## Job
Render the lines of the records from the line containing "Click the sensor" up to and including the line containing "tap(601, 630)" as a Markdown table with the columns Row and Line, skipping any blank lines.

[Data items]
◆ ◆ ◆ ◆ ◆

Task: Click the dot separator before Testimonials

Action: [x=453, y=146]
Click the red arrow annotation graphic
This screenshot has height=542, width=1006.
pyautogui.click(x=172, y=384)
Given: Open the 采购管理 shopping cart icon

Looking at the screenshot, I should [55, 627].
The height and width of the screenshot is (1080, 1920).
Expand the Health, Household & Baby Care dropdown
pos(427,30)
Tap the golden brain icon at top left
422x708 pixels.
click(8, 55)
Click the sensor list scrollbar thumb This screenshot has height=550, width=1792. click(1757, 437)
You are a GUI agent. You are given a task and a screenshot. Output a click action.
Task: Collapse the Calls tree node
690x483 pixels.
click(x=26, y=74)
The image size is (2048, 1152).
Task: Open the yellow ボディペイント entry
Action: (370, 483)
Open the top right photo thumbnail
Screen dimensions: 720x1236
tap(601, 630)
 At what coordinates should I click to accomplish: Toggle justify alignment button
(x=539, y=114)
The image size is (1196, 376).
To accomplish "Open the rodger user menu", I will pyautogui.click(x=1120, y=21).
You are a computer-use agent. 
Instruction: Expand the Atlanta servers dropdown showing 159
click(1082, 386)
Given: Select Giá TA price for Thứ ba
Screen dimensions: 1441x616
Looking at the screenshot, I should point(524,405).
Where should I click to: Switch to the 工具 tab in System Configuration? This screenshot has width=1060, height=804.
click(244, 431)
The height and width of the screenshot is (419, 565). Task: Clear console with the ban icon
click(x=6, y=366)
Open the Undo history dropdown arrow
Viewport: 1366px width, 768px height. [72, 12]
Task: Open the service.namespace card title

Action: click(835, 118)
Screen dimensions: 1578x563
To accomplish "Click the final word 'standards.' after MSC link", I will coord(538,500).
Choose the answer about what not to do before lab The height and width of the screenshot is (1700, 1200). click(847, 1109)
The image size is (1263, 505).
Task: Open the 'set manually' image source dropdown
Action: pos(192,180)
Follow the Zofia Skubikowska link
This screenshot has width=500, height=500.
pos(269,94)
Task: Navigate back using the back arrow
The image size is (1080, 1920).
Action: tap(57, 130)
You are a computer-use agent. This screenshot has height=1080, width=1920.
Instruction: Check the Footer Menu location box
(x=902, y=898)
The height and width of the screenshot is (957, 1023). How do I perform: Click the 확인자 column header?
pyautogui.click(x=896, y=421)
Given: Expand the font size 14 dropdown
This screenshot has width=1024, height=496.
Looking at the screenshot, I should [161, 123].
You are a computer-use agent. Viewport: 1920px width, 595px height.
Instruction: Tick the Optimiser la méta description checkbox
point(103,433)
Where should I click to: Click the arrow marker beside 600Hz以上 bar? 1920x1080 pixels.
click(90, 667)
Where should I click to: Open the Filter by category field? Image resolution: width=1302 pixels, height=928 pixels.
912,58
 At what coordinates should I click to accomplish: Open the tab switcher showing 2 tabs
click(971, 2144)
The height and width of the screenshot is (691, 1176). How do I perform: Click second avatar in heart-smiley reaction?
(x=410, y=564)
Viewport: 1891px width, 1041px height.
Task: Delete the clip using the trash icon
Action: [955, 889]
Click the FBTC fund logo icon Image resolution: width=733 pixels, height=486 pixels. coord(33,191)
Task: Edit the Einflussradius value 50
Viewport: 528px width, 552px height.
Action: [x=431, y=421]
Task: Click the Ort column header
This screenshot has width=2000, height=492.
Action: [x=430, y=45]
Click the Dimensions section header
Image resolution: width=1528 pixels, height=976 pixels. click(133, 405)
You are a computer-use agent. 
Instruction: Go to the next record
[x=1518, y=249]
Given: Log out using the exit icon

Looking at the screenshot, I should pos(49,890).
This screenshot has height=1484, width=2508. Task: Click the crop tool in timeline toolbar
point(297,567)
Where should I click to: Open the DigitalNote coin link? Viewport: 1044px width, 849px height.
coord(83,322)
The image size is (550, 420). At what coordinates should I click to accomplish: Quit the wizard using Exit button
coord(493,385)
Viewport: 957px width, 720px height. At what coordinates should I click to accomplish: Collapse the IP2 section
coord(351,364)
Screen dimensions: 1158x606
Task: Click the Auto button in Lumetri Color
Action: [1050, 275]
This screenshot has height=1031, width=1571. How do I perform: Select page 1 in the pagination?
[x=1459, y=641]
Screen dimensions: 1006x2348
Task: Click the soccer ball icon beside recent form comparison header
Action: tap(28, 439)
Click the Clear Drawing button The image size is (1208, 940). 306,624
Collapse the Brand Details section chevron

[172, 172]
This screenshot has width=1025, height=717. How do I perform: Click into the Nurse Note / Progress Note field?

◆ ◆ ◆ ◆ ◆

## Solution for this task
| Row | Line |
|---|---|
| 1 | Click the sensor list scrollbar thumb This screenshot has height=550, width=1792. click(1757, 437) |
| 2 | You are a GUI agent. You are given a task and a screenshot. Output a click action. |
| 3 | Task: Collapse the Calls tree node |
| 4 | 690x483 pixels. |
| 5 | click(x=26, y=74) |
| 6 | The image size is (2048, 1152). |
| 7 | Task: Open the yellow ボディペイント entry |
| 8 | Action: (370, 483) |
| 9 | Open the top right photo thumbnail |
| 10 | Screen dimensions: 720x1236 |
| 11 | tap(601, 630) |